At present, the expert who wrote answer A has no means for doing this. Merging of any kind is for moderators only. As far as I can see, merges almost never happen. Probably because moderators have more important things to do, and because of fear of messing up questions that are not quite duplicates.

The writer of answer A can not simply copy the text of her answer from X to Y. It seems that SE automatically detects copies; a moderator will delete the new copy (this has happened to me). If she copies the text and then deletes the original, so there is only one copy live, in an attempt to prevent a moderator intervening, she will lose the deserved reputation she earned on the original: a disincentive to do The Right Thing. We want gamification to encourage good behaviours, not discourage them.

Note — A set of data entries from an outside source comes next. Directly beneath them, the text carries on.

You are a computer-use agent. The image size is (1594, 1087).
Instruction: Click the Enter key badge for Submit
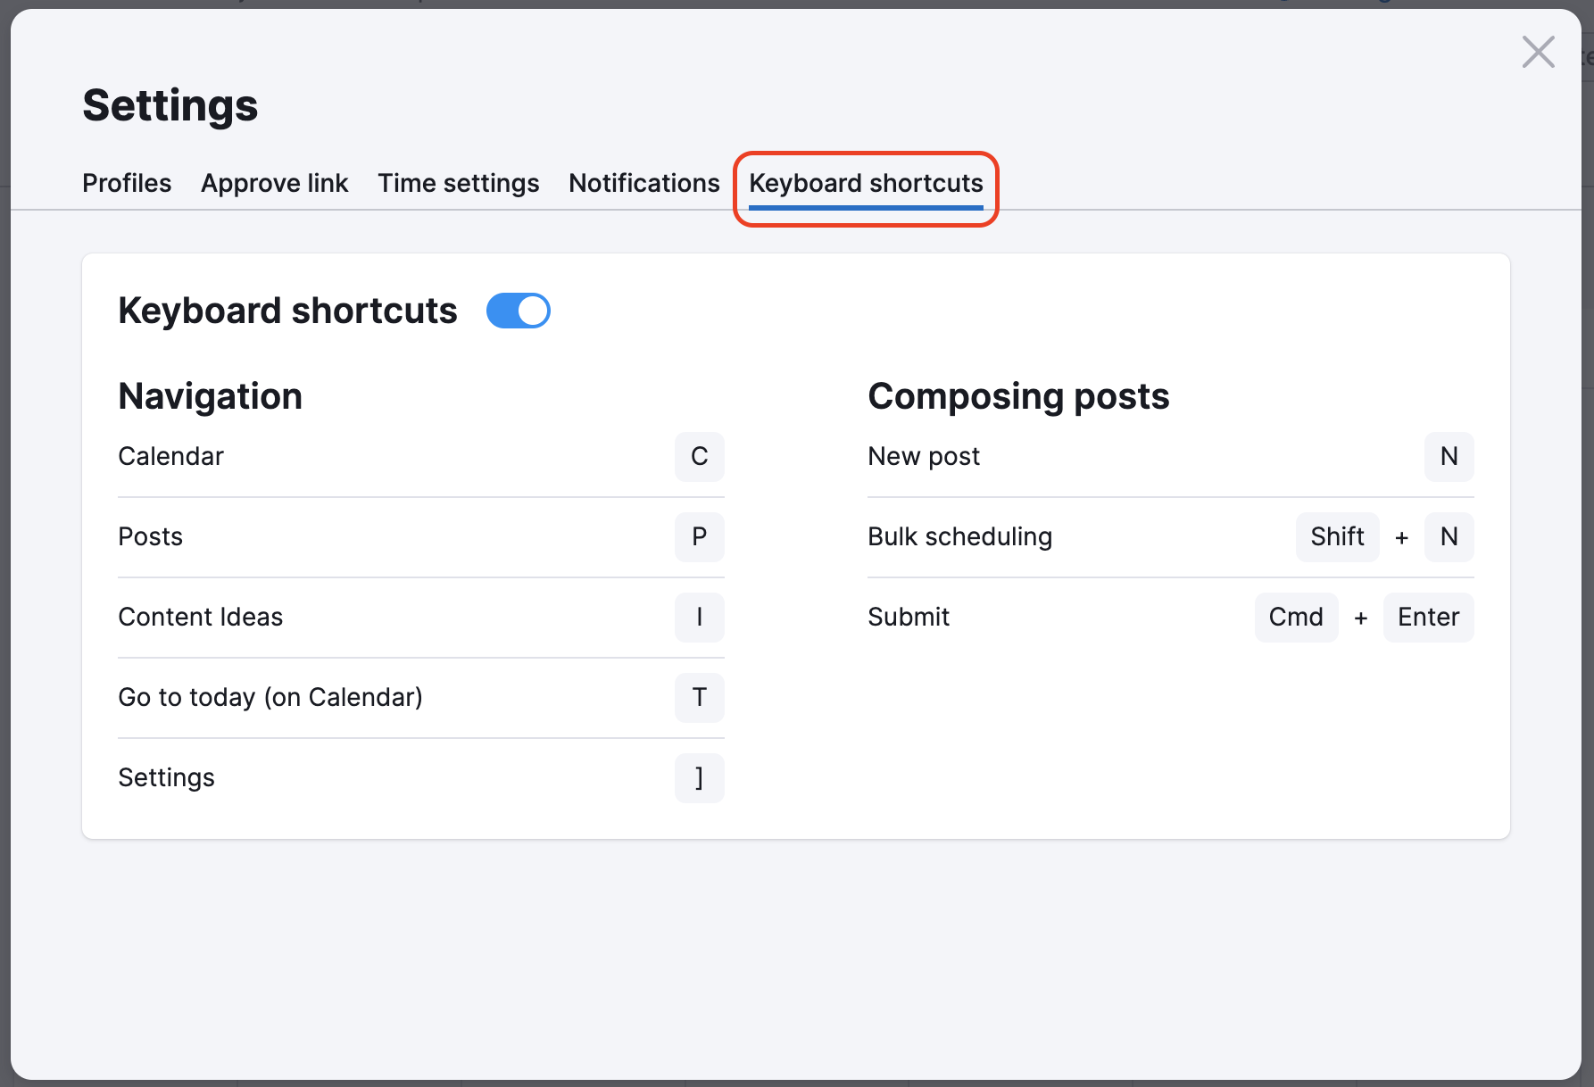(1427, 617)
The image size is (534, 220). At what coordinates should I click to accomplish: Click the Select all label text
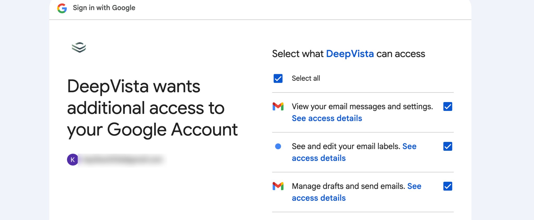coord(306,78)
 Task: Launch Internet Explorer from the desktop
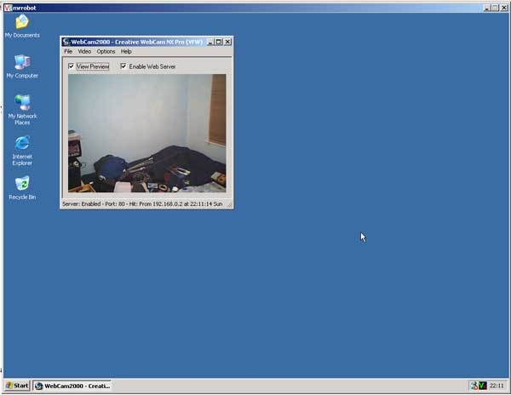click(x=21, y=143)
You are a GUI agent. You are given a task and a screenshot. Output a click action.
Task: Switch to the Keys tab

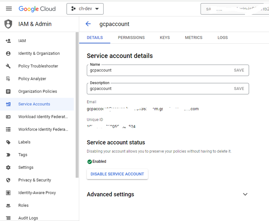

I propose that when a question is closed as a duplicate of another (canonical) question, each answerer of the duplicate question has the option to move their answer from the duplicate to the canonical question. This move in effect deletes their answer on the duplicate. However, unlike a copy-then-delete, votes on the answer move too.

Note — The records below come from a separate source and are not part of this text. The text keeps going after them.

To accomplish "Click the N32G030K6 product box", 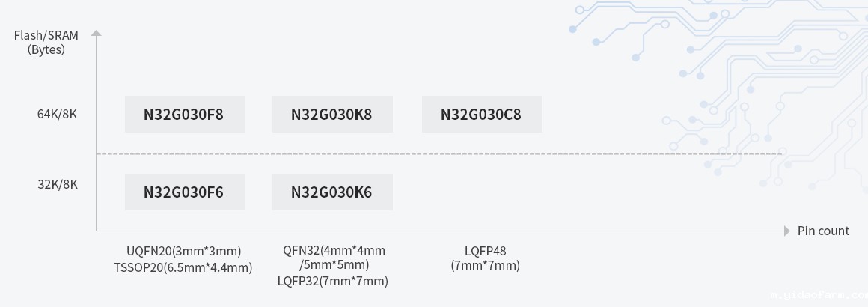I will [x=331, y=192].
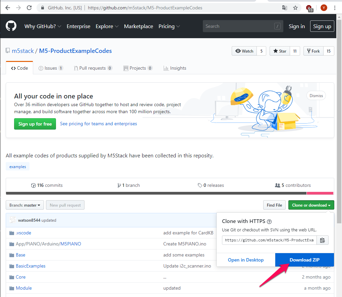
Task: Click the GitHub Octocat logo
Action: (x=11, y=26)
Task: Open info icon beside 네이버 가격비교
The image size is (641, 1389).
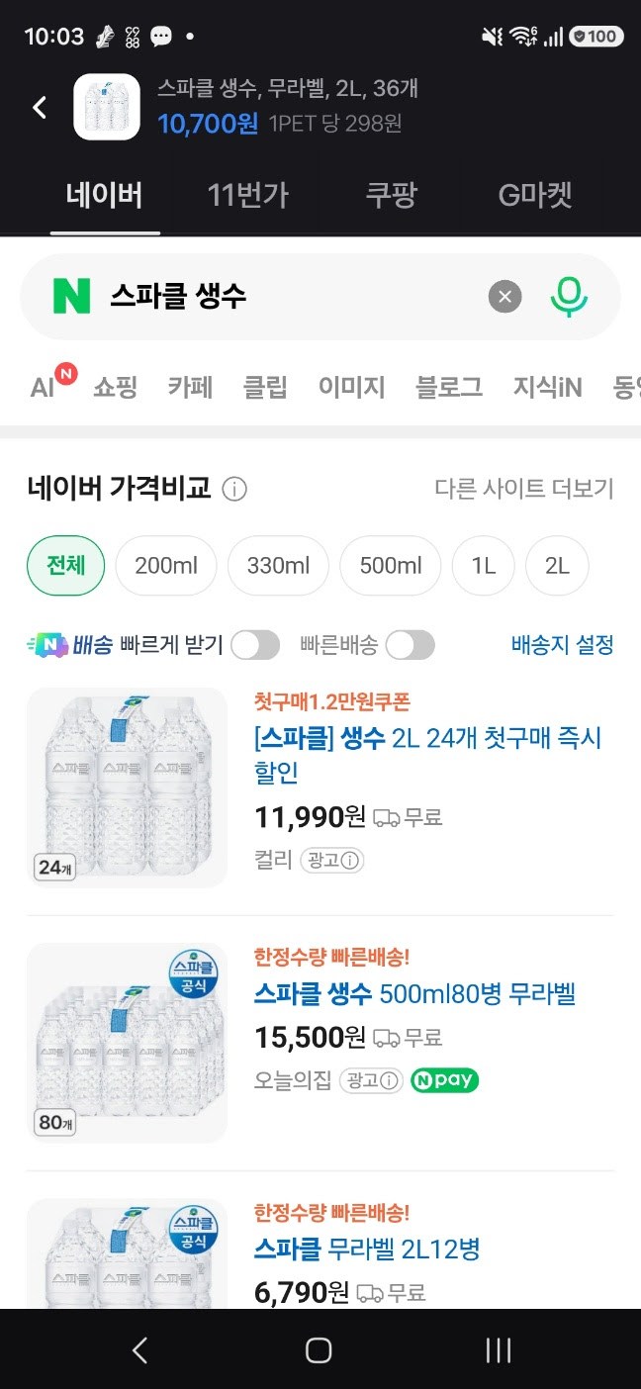Action: [234, 489]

The only tricky part of this is how to deal with an answer that has been selected as the accepted answer. The simplest solution is that the moved question looses its status as the accepted answer, and the answerer looses 15 reputation. Another option is that the question looses its status as the accepted answer, and the question receives 2 up-votes as compensation, giving a net gain of 5 reputation.

The mass of duplicate questions is created *broken windows". The accepted solution to that problem is better merging, but clearly hardly any merging is being done by the moderators.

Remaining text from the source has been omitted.